ArtNVG: Content-Style Separated Artistic Neighboring-View Gaussian Stylization
Zixiao Gu, Mengtian Li, Ruhua Chen, Zhongxia Ji, Sichen Guo, Zhenye Zhang, Guangnan Ye, Zuo Hu
TL;DR
ArtNVG addresses the challenge of stylizing 3D Gaussian Splatting scenes with a target style image while preserving content and ensuring local color/texture coherence. It introduces Content-Style Separated Control to decouple content and style influences and employs Attention-based Neighboring-View Alignment to enforce cross-view consistency during diffusion-driven stylization. The framework leverages 3DGS, CSGO-style/content projections, Tile ControlNet, and a Neighboring-View diffusion model, achieving fast optimization and high reconstruction quality. Empirical results on Tanks and Temples with WikiArt styles show superior content fidelity, style alignment, and multi-view consistency compared to StyleGaussian and InstantStyleGaussian, with a total stylization time around 20 minutes. This approach enables robust, scalable 3D style transfer suitable for production pipelines in film, gaming, and immersive media.
Abstract
As demand from the film and gaming industries for 3D scenes with target styles grows, the importance of advanced 3D stylization techniques increases. However, recent methods often struggle to maintain local consistency in color and texture throughout stylized scenes, which is essential for maintaining aesthetic coherence. To solve this problem, this paper introduces ArtNVG, an innovative 3D stylization framework that efficiently generates stylized 3D scenes by leveraging reference style images. Built on 3D Gaussian Splatting (3DGS), ArtNVG achieves rapid optimization and rendering while upholding high reconstruction quality. Our framework realizes high-quality 3D stylization by incorporating two pivotal techniques: Content-Style Separated Control and Attention-based Neighboring-View Alignment.

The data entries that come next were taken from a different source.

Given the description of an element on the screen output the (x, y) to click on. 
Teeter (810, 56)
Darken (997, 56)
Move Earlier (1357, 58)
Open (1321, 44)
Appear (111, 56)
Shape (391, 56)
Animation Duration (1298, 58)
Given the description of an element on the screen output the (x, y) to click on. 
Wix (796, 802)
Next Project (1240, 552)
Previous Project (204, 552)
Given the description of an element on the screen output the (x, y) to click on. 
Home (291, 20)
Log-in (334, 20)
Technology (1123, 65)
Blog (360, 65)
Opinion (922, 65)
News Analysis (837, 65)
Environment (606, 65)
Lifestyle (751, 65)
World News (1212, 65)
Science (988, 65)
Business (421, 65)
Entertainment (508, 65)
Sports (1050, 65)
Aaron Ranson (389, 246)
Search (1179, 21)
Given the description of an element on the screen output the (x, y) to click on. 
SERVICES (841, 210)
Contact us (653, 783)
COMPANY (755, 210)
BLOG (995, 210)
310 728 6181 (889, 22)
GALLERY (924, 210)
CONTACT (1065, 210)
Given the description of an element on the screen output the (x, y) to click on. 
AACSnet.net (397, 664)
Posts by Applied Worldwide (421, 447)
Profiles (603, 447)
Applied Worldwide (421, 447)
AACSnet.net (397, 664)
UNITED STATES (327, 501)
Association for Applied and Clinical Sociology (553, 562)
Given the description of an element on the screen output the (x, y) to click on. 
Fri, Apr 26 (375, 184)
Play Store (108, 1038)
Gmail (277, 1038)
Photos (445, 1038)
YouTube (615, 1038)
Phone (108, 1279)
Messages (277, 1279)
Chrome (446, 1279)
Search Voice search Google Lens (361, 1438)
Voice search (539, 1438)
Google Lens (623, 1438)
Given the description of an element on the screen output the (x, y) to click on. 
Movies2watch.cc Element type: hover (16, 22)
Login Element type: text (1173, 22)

Content-Style Separated Control uses the CSGO model and the Tile ControlNet to decouple the content and style control, reducing risks of information leakage. Concurrently, Attention-based Neighboring-View Alignment ensures consistency of local colors and textures across neighboring views, significantly improving visual quality. Extensive experiments validate that ArtNVG surpasses existing methods, delivering superior results in content preservation, style alignment, and local consistency.